There's even a binary verified version for ARM, so you don't even have to trust that your compiler works (but, there is progress in verified compilers, so hopefully an x86_64 version is on the way). The value in this is in using the tool chain and creating new, formally specified abstractions and implementing them in an verified manner to implement more secure, robust programs on top of this kernel. Of course, the microkernel makes assumptions about the hardware, boot loader, but formal verification is used more often in hardware, and you have to trust something at some point.
This opens a whole set of possibilities to the community as a whole. As a random example, you could formalize the Arduino language (or a kernel for that language) and create a verified version of that system that runs on this microkernel. This would be a big effort, but you could do it.
Overall, this is a positive step in lower the costs of verified co-designed systems and I hope it attracts more interest in software formal verification.
Proof (Score:3)
While proved software is much better than unproved software, this is not the end of security holes: The proof assumes hardware and compiler behave as specified, which lets a lot of attack surface.
At least it raises the bar much higher.
Re: (Score:3)
While there have been some Linux bugs due to the compiler, I can't really recall hardware problems that have caused security problems â" unless you already have physical access, and then all bets are off.

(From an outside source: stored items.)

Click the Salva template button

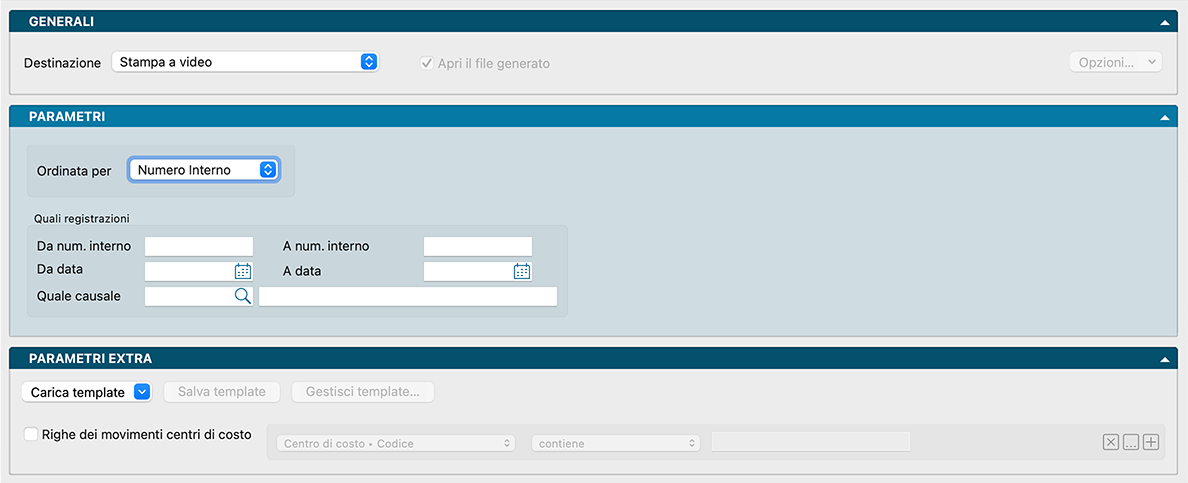[x=222, y=392]
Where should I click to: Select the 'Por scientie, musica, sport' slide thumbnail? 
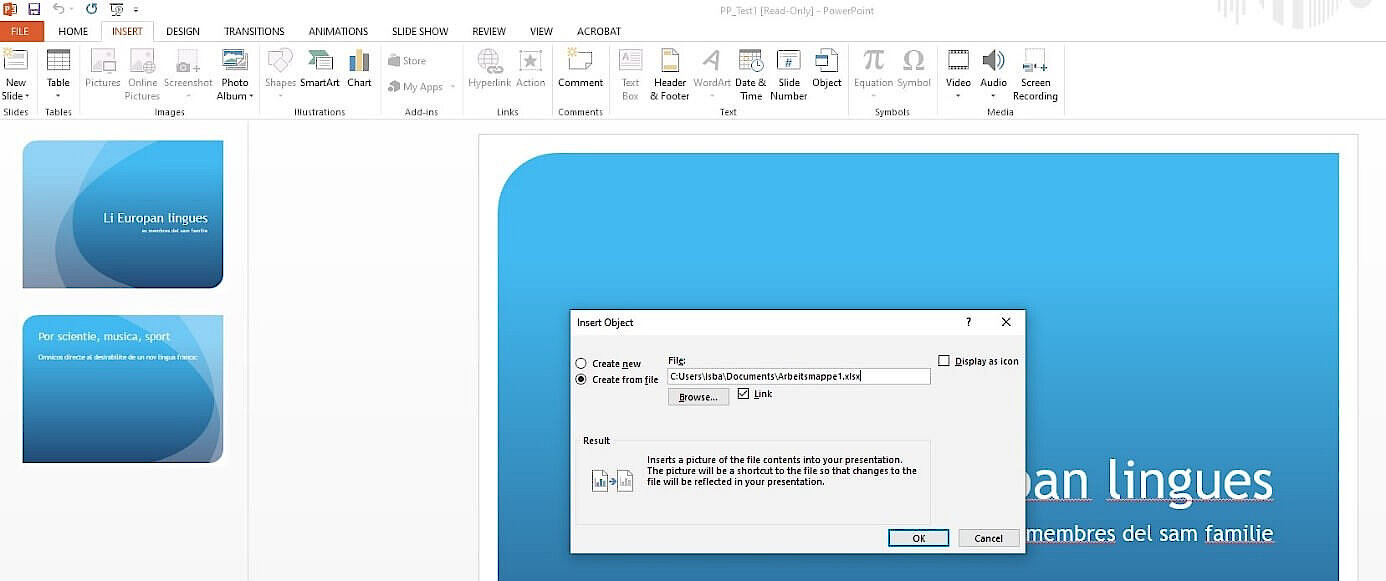(x=122, y=389)
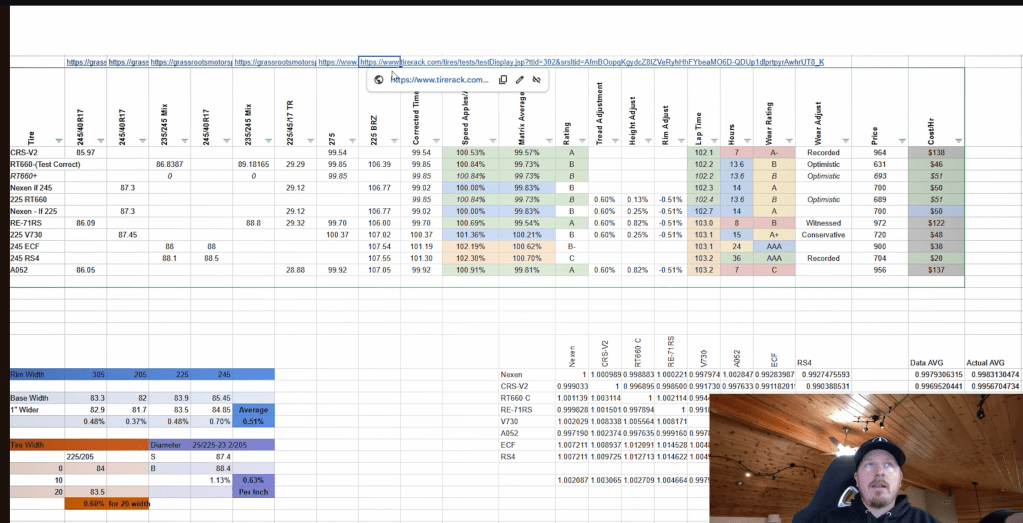Expand the 225 BRZ column filter

click(394, 140)
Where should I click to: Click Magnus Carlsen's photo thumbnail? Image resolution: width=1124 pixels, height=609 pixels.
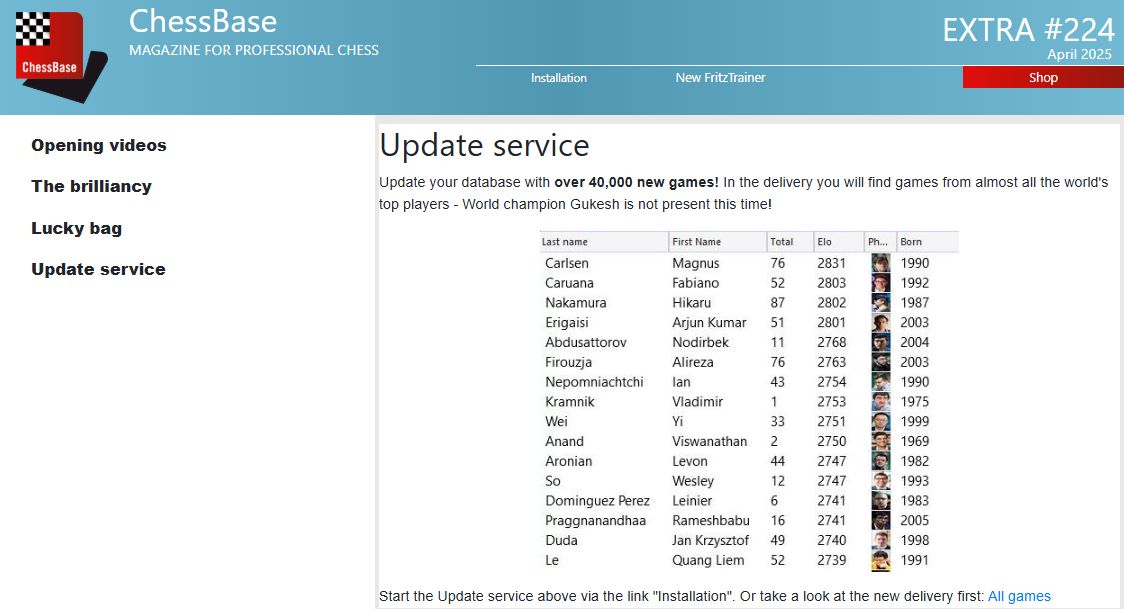coord(880,263)
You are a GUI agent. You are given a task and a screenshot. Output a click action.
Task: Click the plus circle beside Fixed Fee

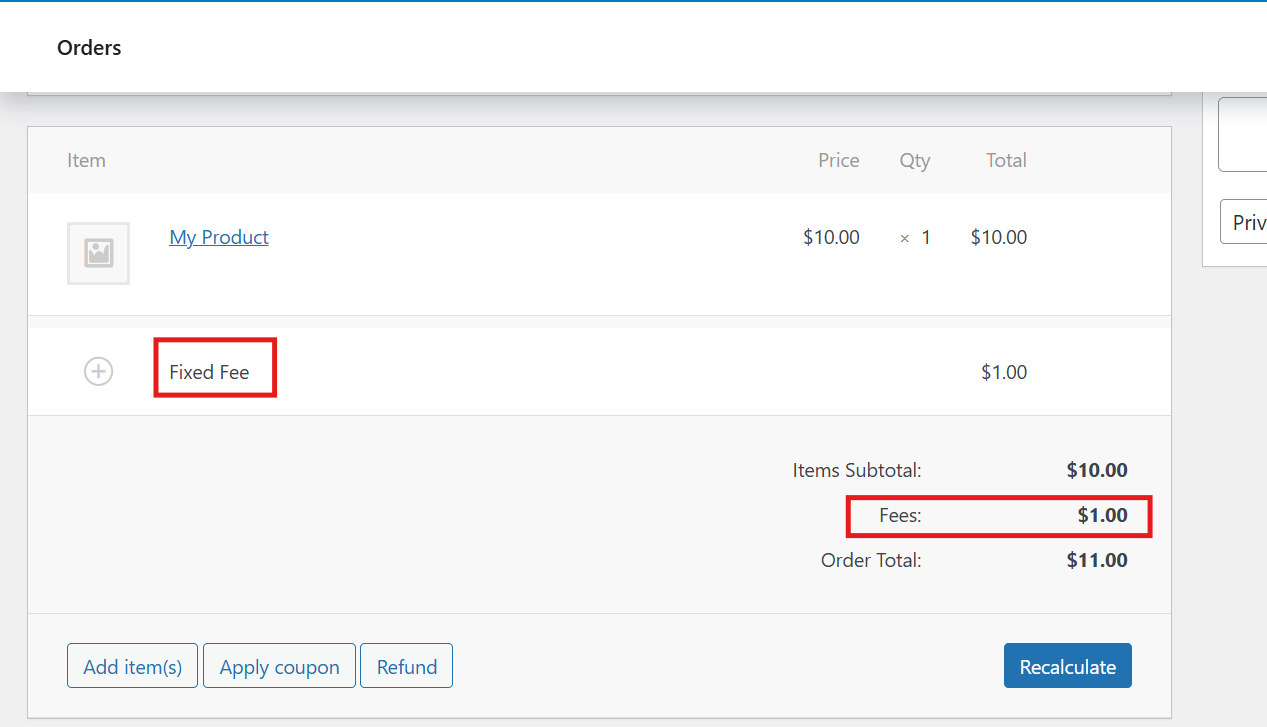[98, 371]
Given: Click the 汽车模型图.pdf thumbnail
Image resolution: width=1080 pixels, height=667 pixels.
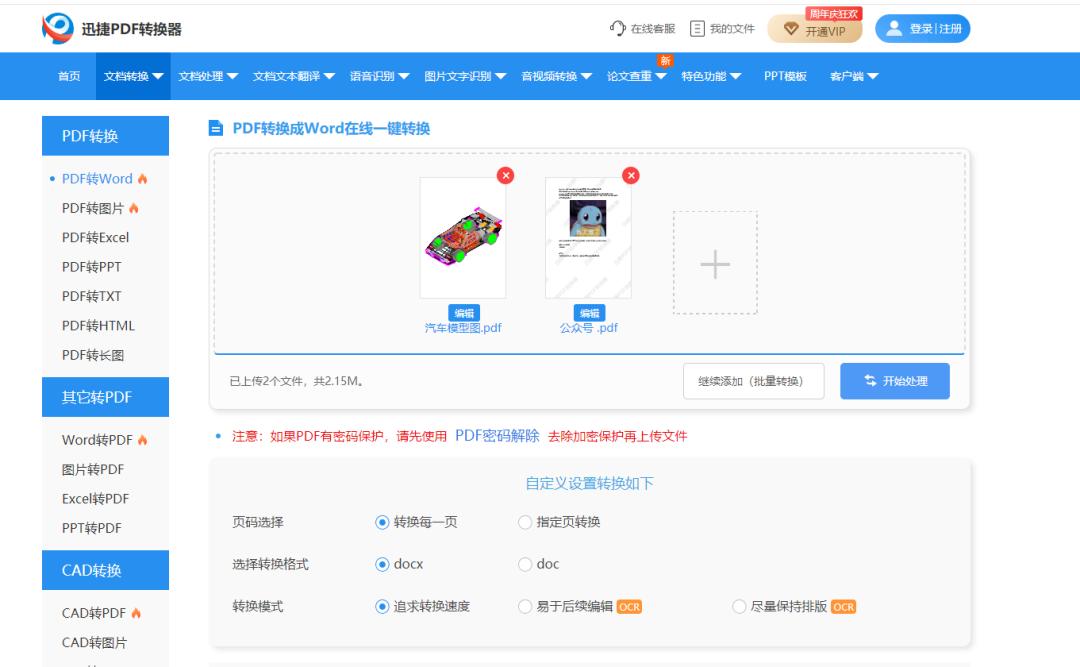Looking at the screenshot, I should [x=464, y=237].
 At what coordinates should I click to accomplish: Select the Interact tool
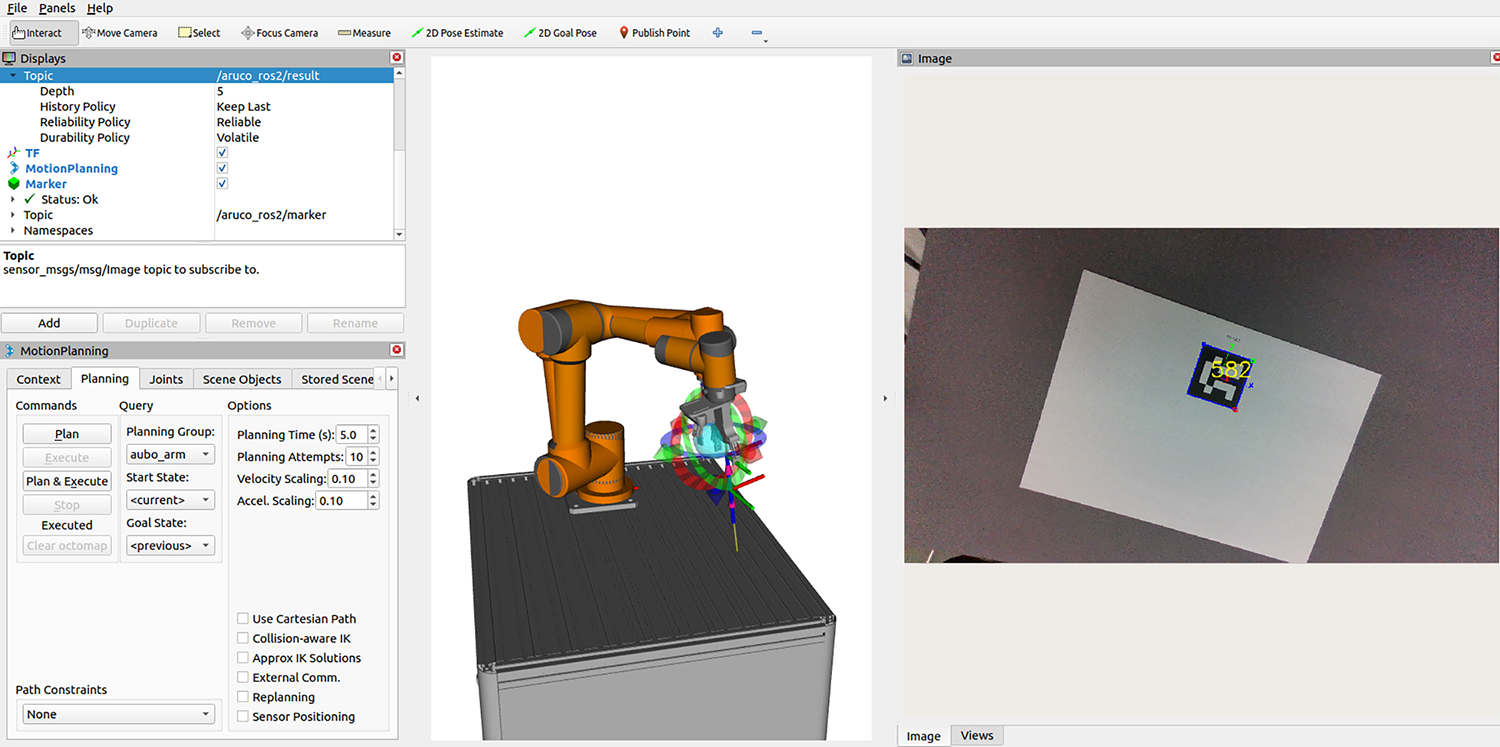click(x=37, y=33)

The compiler issue could be addressed by using a certified compiler, such as this: http://compcert.inria.fr/ [inria.fr] . Sadly CompCert is not FOSS.
Re: (Score:3)
Sadly CompCert is not FOSS.
To me it looks like FOSS. The source code is available to download and it allows to choose between INRIA Non-Commercial License and GNU GPLv2.
Re: (Score:2)
Intel x86 systems management mode (SMM). If you can beat the processor into this mode all protected memory is off. You own it all, like DOS/MacOS prior to X.
This is also the mode that motherboard manufacturers put the CPU in, to hide the fact that they are using the processor to save money on hardware.
Undocumented OP codes are a bitch.
Re: (Score:2)
Shared Source (Score:1)
What exactly is the point? (Score:3)
Surely a formally-proven OS doesn't want a traditional open-source license, because if you let people tinker, what you will end up with is forking... into unproven versions. And suddenly, the world's first formally-proven microkernel is just a plain old microkernel again.
OK, so maybe tinkering is alright as a personal hobby, but it risks the ecosystem.
Re: (Score:3)
It allows others to borrow the code into their GPLv2 projects. It also allows others to make modifications which are not proven, but potentially those could be audited and proven, too.